**Selected excerpt**
%%
And fun – or more than fun – it was as Bonnie exclaims, “It was awesome! It was just fabulous. I loved every minute of it and the guides (JR O’Neil and Jim Vogel) who helped me were just awesome. It was just really, really great!”

Waiting in line for the next chair.

Waiting in line for the next chair.

One of her guides, BOEC Volunteer Jim Vogel, echoes the sentiment, “It was pure joy for Bonnie, a polio patient at the age of two, to celebrate her 70th birthday by skiing for the first time ever! And icing on the cake, she did so with her two sons!”

Before taking the plunge, Bonnie had an idea in her head of what the experience might be like, but “boy was I wrong,” she said. She envisioned going real slow down the bunny slopes, kind of like tubing, but in a “sled type thing” as people helped her down the mountain. While she was partly correct in terms of people helping her down the hill, what she experienced was nothing like she envisioned.

“We went really fast going down the mountain zoom zoom,” she remembers. “I thought it was super fun going back and forth over a bunch of moguls and even catching air a couple of times. It was nothing like I expected beforehand.”

And, even more importantly, she finally got that family ski vacation that had to be put on hold so many years earlier.

Wide open terrain for Bonnie and JR

Wide open terrain for Bonnie and JR.

“It was super cool that my boys got to board alongside me,” she says. “It was like we were going as a family for the first time! I am so very grateful that they thought it was really important to do something special and fun for my birthday and that they provided this experience for me.”
%%
**Source material**
%%
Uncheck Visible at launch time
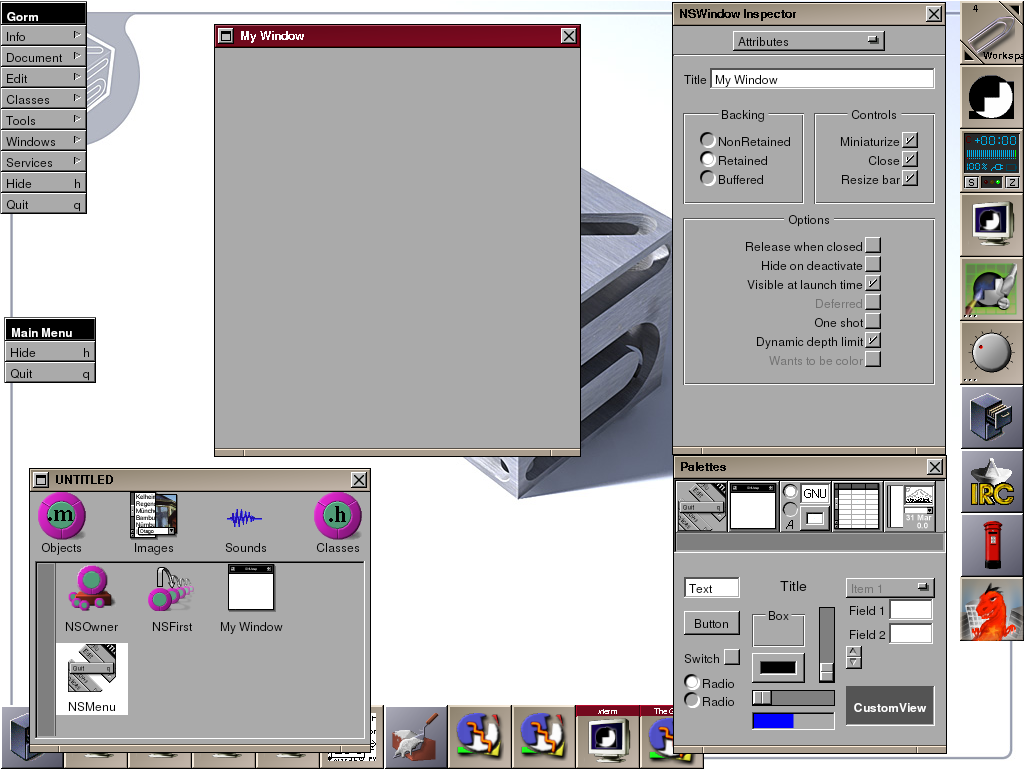 pos(872,284)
%%
**Work request**
Pick up the account of Bonnie's first ski day on her 70th birthday from where it stops, and carry it forward. The lines have nothing to do with the text.

**Response to the exercise**
“It was really cool for both my brother and I to share that experience with her,” adds Andrew. “It was a blast. And it wasn’t like some Mickey Mouse experience either. The instructors were top-notch and from start to finish everything was really well put together.”

“Just being on top of the mountain being able to see all the mountains around me was just spectacular,” says Bonnie thinking back on her experience. “You don’t get to see that very often. And the fact that my boys were able to be with me the whole time, and that I was able to watch them board for the first time, was super fun. It was great to have an insight into what life is like for them when they tell me they’re going out to the resort and go boarding.”

As you can tell, Bonnie isn’t afraid to throw caution to the wind and overcome her disability in any way she can. From volunteering with the Peace Corps to a 45-year career traversing the variable terrain of third world countries to hopping in a sit-ski and attacking the slopes of Keystone, it’s only natural then that she would name the hypothetical book of her life, Go For It! The idea being don’t let physical limitations dictate what you can and can’t do.

Bonnie heads up the chairlift

Heading up the chairlift for another run.

“That’s what my parents always encouraged in me and that’s what Andrew was doing,” she says. “Andrew was saying ‘Hey mom, here’s a way for you to be on the mountain, so just go for it!’ I could have easily said no to him, but that would’ve been really disappointing because I would have missed out on an incredible opportunity.”

So, the BOEC has made a believer out of Bonnie and her family. Not only does she think this will become a yearly holiday tradition, she speaks to others in a similar situation that might be hesitant to get out on the hill with us.

She says, “Just go do it! You feel very, very safe and the guides are very skilled, knowledgeable, calm and collected, and just really fun. And it’s wonderful at age 70 that you can look forward to learning something new and having such a really new experience. That’s a really cool thing.”

It looks like we’ll be seeing you again this December, Bonnie and family. Until then, keep being an inspiration to all of us and all those that are facing similar challenges as you.